WHAT IS REQUIRED: This task calls for copying every line of the records that includes the word "each".

Data items:

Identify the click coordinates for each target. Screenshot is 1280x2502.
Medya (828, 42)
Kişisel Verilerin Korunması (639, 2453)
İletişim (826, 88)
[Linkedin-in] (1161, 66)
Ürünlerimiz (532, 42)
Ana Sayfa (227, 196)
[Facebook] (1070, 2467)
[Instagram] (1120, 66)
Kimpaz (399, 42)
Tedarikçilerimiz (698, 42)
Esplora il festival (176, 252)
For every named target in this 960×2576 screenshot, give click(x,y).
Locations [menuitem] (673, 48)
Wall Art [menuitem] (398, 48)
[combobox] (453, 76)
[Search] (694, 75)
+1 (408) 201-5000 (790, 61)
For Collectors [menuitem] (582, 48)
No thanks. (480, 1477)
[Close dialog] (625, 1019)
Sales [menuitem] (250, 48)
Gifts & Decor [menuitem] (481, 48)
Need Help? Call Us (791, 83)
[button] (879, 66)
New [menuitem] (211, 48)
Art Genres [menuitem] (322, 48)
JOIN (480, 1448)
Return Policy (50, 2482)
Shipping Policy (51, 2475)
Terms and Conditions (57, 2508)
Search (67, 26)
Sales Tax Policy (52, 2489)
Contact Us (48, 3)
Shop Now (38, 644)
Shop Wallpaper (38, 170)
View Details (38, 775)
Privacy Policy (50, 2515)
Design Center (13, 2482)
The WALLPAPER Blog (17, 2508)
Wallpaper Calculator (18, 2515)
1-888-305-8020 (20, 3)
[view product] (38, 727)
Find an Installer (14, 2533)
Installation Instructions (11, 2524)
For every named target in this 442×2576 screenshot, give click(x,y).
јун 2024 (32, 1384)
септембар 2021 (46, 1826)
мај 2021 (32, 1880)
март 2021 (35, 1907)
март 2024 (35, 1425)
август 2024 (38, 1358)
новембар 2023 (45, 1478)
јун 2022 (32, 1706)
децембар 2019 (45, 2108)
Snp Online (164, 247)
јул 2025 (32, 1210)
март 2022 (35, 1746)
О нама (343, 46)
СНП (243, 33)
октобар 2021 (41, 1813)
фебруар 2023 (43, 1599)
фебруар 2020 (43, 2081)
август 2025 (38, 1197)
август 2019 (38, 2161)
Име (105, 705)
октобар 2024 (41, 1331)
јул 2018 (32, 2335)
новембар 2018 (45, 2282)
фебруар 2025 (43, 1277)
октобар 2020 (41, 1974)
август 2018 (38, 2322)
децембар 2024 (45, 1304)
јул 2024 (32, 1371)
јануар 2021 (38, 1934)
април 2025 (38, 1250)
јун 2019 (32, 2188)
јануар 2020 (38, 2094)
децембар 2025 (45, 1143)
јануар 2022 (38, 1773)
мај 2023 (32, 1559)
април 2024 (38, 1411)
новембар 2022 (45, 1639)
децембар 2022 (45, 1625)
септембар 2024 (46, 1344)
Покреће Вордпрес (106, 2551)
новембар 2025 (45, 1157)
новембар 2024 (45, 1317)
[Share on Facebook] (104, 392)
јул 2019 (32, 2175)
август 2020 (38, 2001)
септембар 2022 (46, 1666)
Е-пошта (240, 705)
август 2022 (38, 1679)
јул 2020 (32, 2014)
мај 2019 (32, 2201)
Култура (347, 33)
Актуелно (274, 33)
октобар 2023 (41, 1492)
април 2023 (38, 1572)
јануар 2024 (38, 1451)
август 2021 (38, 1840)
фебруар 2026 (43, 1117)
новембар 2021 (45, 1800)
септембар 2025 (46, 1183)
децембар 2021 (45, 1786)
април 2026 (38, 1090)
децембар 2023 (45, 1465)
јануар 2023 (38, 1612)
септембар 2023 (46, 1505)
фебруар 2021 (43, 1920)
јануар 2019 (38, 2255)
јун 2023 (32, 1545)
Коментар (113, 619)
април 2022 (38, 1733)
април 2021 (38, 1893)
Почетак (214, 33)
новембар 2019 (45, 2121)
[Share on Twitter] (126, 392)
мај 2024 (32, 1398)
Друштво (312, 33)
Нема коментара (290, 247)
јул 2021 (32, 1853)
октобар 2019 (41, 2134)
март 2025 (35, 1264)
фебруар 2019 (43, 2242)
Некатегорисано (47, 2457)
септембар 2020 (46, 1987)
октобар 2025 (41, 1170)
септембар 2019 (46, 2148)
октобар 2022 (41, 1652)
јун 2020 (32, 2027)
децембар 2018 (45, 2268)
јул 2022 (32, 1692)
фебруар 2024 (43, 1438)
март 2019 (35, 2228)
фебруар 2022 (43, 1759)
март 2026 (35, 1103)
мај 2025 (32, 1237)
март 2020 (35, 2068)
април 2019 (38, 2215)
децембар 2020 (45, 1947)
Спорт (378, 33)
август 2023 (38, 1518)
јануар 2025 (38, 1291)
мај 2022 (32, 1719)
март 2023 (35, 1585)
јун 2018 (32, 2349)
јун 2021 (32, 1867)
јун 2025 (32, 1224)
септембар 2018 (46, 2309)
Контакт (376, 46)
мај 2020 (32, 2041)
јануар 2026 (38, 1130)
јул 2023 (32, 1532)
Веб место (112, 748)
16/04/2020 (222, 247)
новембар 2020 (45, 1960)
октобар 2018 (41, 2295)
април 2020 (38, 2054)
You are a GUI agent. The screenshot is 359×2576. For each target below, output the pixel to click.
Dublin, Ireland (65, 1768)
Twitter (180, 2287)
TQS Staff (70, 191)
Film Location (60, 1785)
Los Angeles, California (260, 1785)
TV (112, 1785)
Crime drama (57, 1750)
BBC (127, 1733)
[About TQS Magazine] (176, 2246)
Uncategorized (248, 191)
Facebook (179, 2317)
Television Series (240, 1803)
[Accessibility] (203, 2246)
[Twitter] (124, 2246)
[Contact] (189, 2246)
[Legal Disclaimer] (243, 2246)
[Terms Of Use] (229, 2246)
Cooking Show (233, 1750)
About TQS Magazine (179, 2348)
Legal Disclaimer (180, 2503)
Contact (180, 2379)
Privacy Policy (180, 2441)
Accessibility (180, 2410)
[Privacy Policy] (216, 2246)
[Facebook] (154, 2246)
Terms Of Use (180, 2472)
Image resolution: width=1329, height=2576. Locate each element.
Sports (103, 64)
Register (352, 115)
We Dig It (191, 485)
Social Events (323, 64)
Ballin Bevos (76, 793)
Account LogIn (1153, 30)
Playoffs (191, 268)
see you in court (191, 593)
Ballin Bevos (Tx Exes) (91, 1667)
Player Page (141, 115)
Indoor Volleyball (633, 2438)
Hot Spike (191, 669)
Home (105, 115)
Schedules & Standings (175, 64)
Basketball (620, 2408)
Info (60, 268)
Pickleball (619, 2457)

WRITTEN RESPONSE:
Identify the click coordinates for each target. Screenshot is 1280x2502.
You are a GUI agent. The screenshot is 359×2576. For each target below, output the pixel to click.
Image resolution: width=1329, height=2576. Locate each element.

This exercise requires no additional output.